Ottawa Race Weekend course in downtown Ottawa, as run by me and Nike+GPS

When it comes to running, May was a big month for me. I ran my fastest 1k (5:02), mile (8:17), 5k (29:18), and my furthest distance (5.13k). I also recorded my 250th kilometre with Nike+ and Nike+GPS since I started using it early last year.

To top it off, I ran the 5k in the Ottawa Race Weekend with 9678 other lovely people, and managed to place 2380th (top 25%) quite a step up from finishing 5621 of 7354 at last year’s army run (top 77%). But to put my result in some context, the fastest result of the Ottawa Race Weekend 10k race reached the end faster than I did in the 5k.

Waiting before the Ottawa Race Weekend 5K

The race itself was very good. It’s a very different feeling – and very motivating – running with 9000 people, at once. You see someone in front of you that doesn’t look like they’re going very fast, so you try to pass them. In a quiet moment, a bunch of people will pass you. The people watching along the side, cheering for loved ones (and cheering for everyone in general) is great to see too. The best, though, must have been some of the signs that people held up. One was “halfway there – just kidding” around the 4-4.5km mark.
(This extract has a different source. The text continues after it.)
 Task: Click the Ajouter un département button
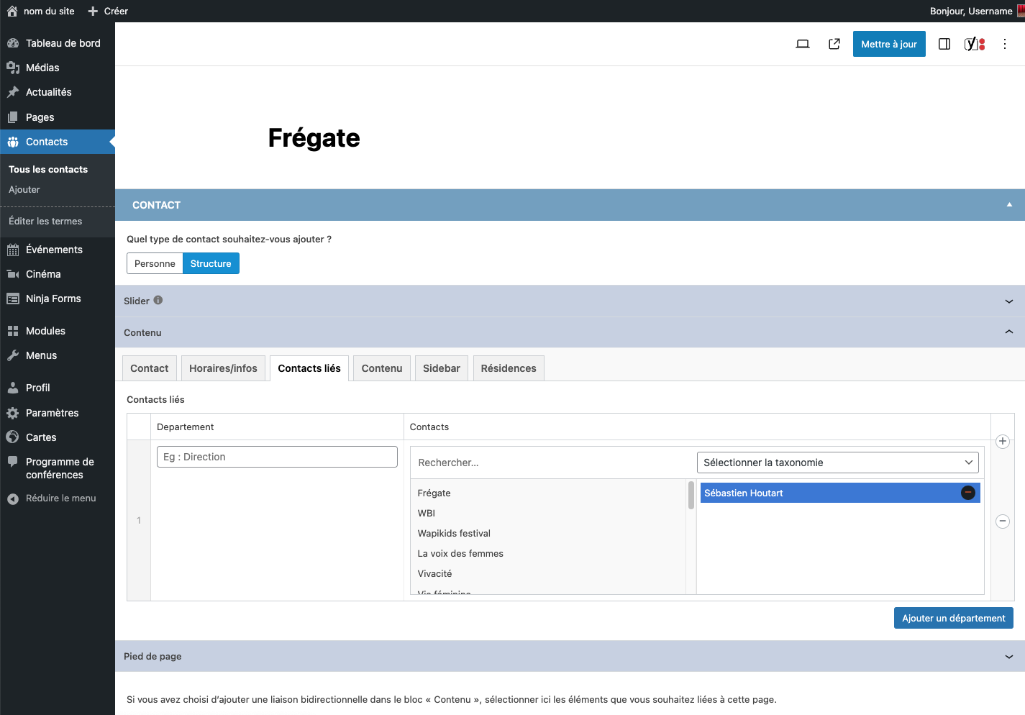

My favourite that made me laugh while running was, “your pace or mine?” Twitter tells me Lululemon had something to do with some of these motivational messages. Good on them!

Starting the Race

Regardless, I’m quite happy with being able to do this. High school me who couldn’t run halfway around the school (650m, give or take) in phys ed would be very impressed. I’m hoping to do at least another Army Run this year. Maybe Terry Fox. Maybe the Ottawa Hospital Rattle Me Bones Run (I am a valuable member of their team, after all).

The big question is, what do I do to become a better runner. Is it possible for me to stay motivated through a longer 6-, 8-, or even 10k? Should I push myself harder and shave valuable seconds off each kilometre I run? I’m not really looking to eventually do a marathon. I mean, I’m sure it’s great to be able to do one, but 40+ km is a whole lot of distance to cover, and I’m sure they don’t allow of napping breaks.

Yellow Corral for 30-35-minute finishers. I did it in 29:44.9.

 Perhaps I should just get used to running 5k at a time. Hit it every time I run. After doing that a while, perhaps adding a km or two wouldn’t seem so challenging. And naturally, I would speed up in the process. I suppose there are many, many hot, muggy summer evenings for me to try to figure it out… And a few more medals (and mosquito bites) to be had in the process.